INFORMATION PROVIDED:
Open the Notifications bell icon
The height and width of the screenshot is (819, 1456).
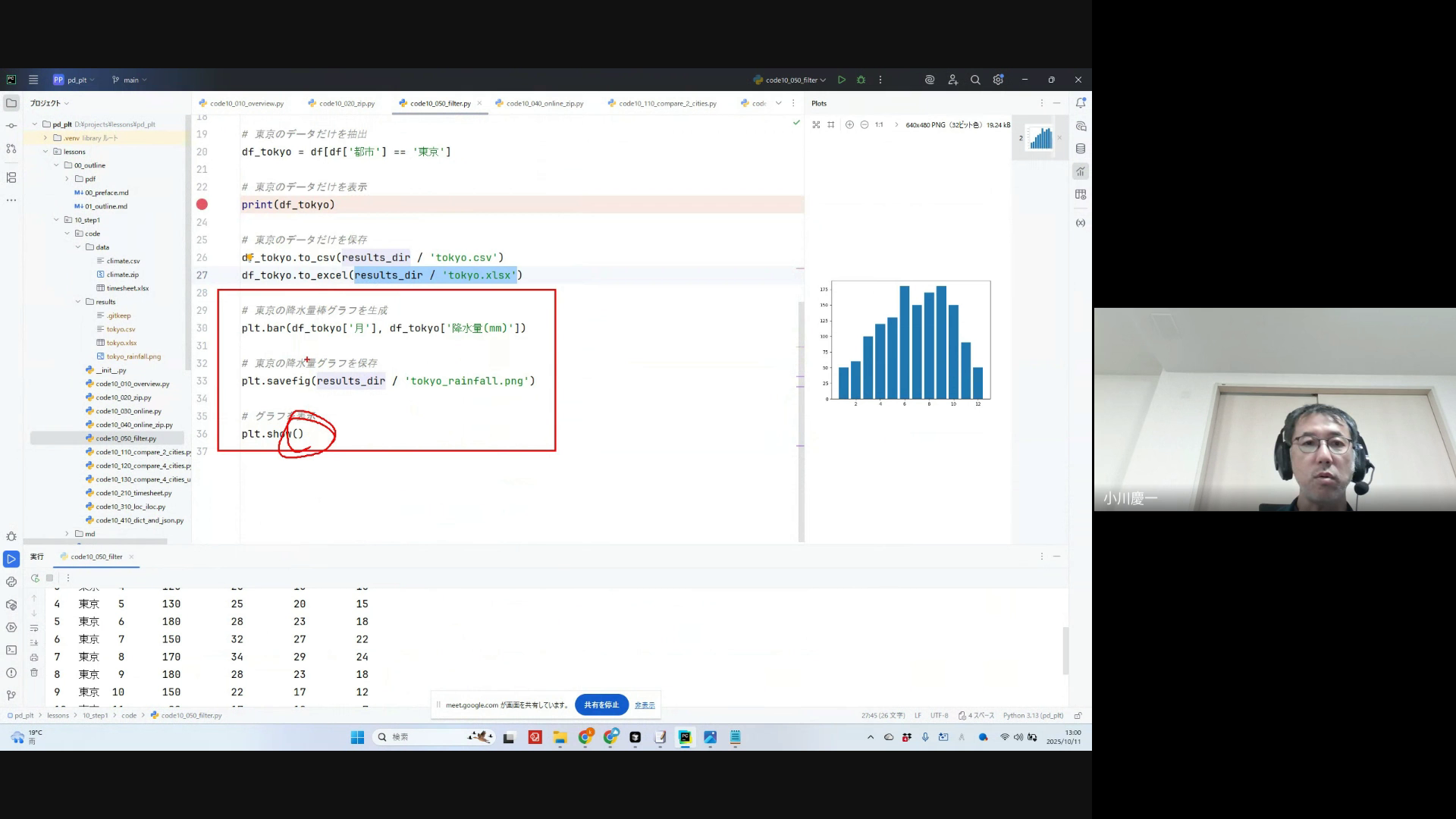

---

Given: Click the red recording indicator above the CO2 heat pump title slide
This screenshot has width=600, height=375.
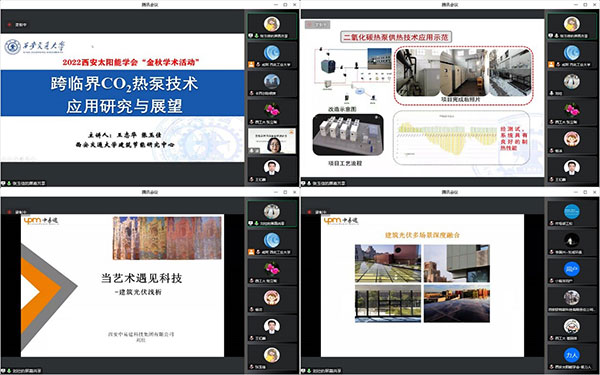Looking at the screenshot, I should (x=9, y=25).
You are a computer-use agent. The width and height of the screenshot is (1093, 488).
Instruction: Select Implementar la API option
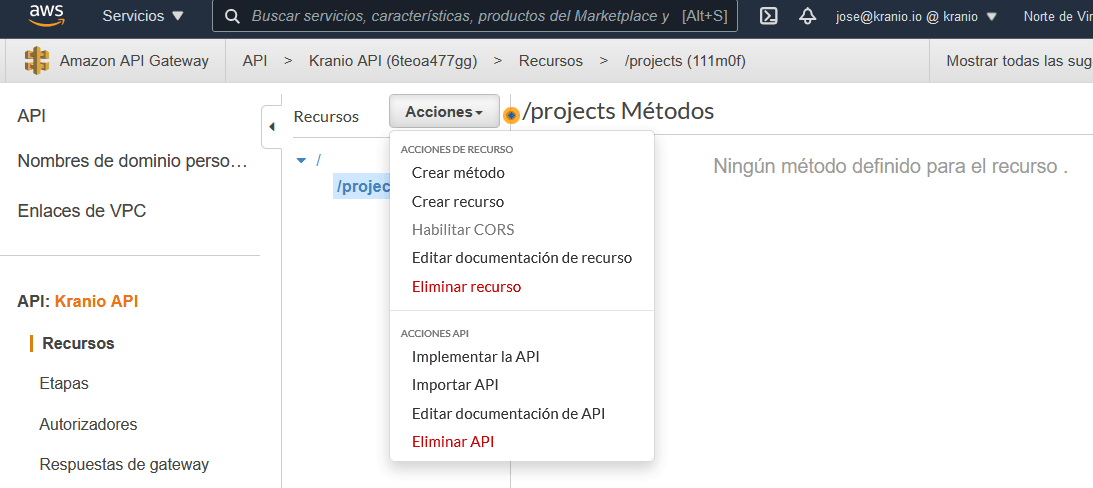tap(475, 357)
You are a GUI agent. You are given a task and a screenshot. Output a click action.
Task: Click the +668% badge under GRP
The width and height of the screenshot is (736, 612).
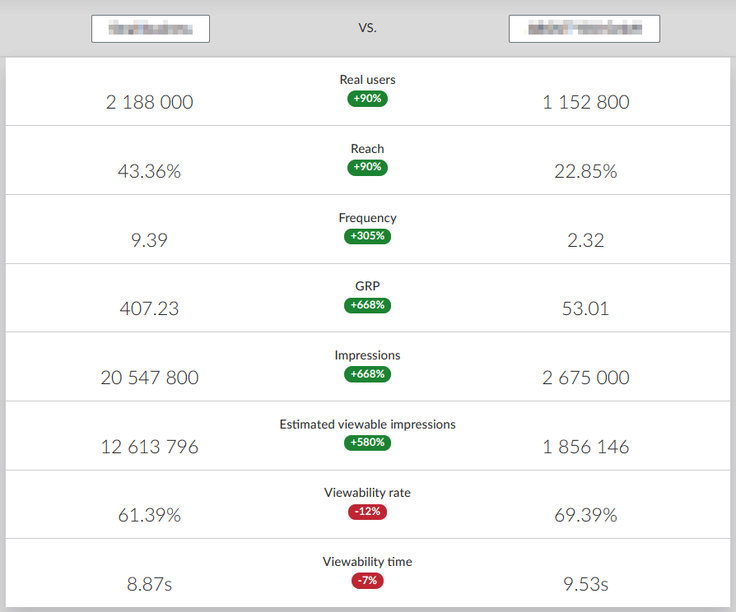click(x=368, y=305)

SHORT PROBLEM:
Write out the lines starting with the one containing "Open the Notifications bell icon" and going on through the one containing "The height and", swapping "bell icon" for "envelope icon" and keeping everything else the same. Give only those lines.

FINAL ANSWER:
Open the Notifications envelope icon
The height and width of the screenshot is (819, 1456).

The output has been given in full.